Algo de fotografía y ética

Cualquier modificación  en la imagen se lee como un atentado a su objetividad.

La semana próxima pasada comenté la exhibición del fotógrafo Pedro Valtierra que se presenta actualmente en la Fototeca de Nuevo León en el Parque Fundidora. Para quienes no lo recuerden o lo sepan, apunto rápidamente que Valtierra es uno de los fotógrafos de prensa más representativos de nuestro país. Con más de 40 años de trayectoria se le reconoce, entre otras, por sus imágenes de los sandinistas, del terremoto de la Ciudad de México o del alzamiento en Chiapas del EZNL, además de ser fundador de la revista especializada Cuartoscuro.

Si toda fotografía plantea un dilema ético, la de prensa en particular se muestra especialmente sensible al tema, de ahí que haya decidido regresar a presentar algunas otras ideas que surgen de considerar la función y fin de este subgénero. Buena parte de la discusión que se da en torno al tema parte de la falsa creencia en la objetividad de la fotografía. Si la cámara es un instrumento que registra objetivamente la realidad, es decir, la recoge tal como se le presenta al fotógrafo, la imagen así obtenida poseerá las mismas cualidades que su referente, empezando o imponiéndose su atribuida objetividad, razón por la cual se estima es ideal para informar. De ser cierto, cualquier alteración en ella, en la fotografía, se entenderá como una desviación de la escena original, lo que en términos de prensa se leería como una imagen en la cual la información que debiera comunicar —lo objetivo de la escena— ha sido manipulada, y por tanto, de nula objetividad y/o valor. Es decir, cualquier modificación en la imagen se lee como un atentado a su objetividad; al carecer de ella, desaparece el valor que pueda tener para el periodismo, pues en lugar de informar sobre la escena original, objetiva, nos da una de sus versiones, es decir, una imagen subjetiva. Alterar una imagen de prensa se considera poco ético por modificar la realidad, haciendo creer al público que está siendo informado de una escena, de un suceso, o acontecimiento tal y como sucedió realmente, cuando en verdad no es así.
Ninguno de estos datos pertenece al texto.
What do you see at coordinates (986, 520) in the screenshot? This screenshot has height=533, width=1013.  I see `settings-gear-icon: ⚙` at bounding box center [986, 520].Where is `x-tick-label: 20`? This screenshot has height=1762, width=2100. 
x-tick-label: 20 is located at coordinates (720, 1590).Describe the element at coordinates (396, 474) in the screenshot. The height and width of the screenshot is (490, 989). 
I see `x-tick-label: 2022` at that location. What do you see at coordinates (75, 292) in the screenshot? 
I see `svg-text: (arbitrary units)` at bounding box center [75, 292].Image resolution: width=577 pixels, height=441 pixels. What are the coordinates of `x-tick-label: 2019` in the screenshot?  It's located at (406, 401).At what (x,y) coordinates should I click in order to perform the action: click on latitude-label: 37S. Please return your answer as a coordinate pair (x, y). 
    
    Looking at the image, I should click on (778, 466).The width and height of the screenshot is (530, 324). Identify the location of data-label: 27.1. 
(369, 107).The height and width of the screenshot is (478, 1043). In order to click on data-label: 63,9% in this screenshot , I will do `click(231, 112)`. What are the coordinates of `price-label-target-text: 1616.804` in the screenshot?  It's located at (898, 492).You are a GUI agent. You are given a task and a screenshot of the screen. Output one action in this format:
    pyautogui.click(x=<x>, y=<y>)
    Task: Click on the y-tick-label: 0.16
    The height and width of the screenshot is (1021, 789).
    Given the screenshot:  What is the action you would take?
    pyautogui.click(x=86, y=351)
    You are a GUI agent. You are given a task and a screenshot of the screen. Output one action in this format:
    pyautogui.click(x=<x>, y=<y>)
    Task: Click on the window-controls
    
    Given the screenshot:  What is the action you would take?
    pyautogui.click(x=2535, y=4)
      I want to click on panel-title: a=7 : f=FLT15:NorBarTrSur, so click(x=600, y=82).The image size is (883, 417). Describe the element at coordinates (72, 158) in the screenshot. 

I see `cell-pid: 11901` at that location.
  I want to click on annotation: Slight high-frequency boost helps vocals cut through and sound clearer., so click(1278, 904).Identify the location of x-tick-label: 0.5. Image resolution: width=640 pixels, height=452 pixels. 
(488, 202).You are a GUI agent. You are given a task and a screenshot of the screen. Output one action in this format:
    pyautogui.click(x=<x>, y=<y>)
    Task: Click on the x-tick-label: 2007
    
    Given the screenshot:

Tomemos por ejemplo la que quizás sea la más famosa fotografía de prensa, la Muerte de un miliciano (1936) de Robert Capa, obtenida, como se sabe, durante la Guerra Civil española. La polémica en torno a ella se debe, en esencia, a la fuerte sospecha de que se trata de una imagen manipulada, es decir, que lo que vemos en ella no es verdad, no es objetivo, sino más bien el resultado de una manipulación debida a los intereses de su autor. Nótese que en ningún momento se cuestiona su dramatismo y crudeza, su composición y punto de vista, su capacidad simbólica (probablemente, ésta y el Guernica sean dos de las imágenes más potentes contra la guerra), o incluso la intención política de Capa. El cuestionamiento recae en su falta de ética, en haber hecho pasar una imagen que no es objetiva porque no informa lo que estaba sucediendo en ese momento, en el lugar de la realidad tal cual.

Realidad, veracidad, objetividad, son conceptos que podríamos seguir discutiendo interminablemente, pero, como dicen los abogados, suponiendo sin conceder que la fotografía de prensa contenga todos estos atributos, es fácil entender el porqué de la importancia que se le atribuye (nuestro conocimiento de lo que sucede en nuestro entorno depende de ellas), así como la insistencia en la formación ética de sus practicantes.

Ahora bien, ¿qué sucede en el momento actual? Quiero decir en un contexto sociocultural en el cual la imagen lo es casi todo y lo es, precisamente, porque ha sido sabiamente manipulada para lograr los más diversos fines. Casi todos estamos de acuerdo en lo poco fiable que son las imágenes políticas, las publicitarias o la mayoría de las que circulan por las redes sociales. A ninguno de nosotros sorprende saber que el busto de ésta o aquella chica ha sido alterado, que éste o aquel político fue maquillado digitalmente para esconder las huellas de la última noche, o que este alimento se ve más apetitoso de lo que es en realidad. Por el contrario, es motivo de agrias discusiones y hasta de despidos el saber que una imagen de prensa ha sido alterada o recompuesta por medios electrónicos.

La posibilidad de recrear cualquier imagen, de que su autor no sea un fotorreportero, que los códigos de ética que ayer funcionaron hoy día vayan perdiendo vigencia, cuestionan no sólo al fotoperiodismo, sino al periodismo en sí y su función en una sociedad como la nuestra. Quizás sea por todos estos cambios que una exposición como la de Valtierra se antoje de otro tiempo.